### Source records
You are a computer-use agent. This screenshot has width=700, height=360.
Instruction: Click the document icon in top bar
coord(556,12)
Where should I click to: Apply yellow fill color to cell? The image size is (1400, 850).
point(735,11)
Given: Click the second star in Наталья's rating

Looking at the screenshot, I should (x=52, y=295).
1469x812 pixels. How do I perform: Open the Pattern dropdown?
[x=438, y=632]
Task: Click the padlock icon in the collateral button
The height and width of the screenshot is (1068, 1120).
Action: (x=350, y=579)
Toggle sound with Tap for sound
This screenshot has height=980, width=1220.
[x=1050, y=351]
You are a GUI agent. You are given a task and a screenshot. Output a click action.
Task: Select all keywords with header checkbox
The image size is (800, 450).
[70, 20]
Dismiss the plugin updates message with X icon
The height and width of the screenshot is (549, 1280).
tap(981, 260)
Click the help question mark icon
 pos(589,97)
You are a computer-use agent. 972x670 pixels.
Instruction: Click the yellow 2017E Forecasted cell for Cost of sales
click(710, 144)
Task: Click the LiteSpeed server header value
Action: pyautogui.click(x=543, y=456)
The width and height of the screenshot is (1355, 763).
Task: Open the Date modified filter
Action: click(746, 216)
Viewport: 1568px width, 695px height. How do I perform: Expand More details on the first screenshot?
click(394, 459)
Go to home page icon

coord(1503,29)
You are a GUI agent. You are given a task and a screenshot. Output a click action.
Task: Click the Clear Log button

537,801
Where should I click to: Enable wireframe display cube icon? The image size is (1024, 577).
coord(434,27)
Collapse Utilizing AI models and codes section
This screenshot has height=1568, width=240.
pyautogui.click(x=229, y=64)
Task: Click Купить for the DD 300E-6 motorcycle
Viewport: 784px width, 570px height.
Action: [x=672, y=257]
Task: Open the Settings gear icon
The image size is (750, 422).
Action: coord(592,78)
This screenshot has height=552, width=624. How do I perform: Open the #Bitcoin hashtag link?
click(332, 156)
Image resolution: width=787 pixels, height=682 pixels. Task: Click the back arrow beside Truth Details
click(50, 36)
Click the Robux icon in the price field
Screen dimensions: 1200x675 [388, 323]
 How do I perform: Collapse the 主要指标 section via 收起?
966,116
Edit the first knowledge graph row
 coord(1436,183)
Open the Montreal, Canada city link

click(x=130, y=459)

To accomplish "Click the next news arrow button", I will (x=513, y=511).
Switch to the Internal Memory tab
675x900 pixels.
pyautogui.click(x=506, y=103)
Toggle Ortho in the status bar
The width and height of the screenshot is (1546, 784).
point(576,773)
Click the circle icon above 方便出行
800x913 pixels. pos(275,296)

### WHAT YOU NEED TO DO
Among the lines above, which contain the word "computer"? Copy every one.

### ANSWER BOX
You are a computer-use agent. This screenshot has width=700, height=360.
You are a computer-use agent. 972x670 pixels.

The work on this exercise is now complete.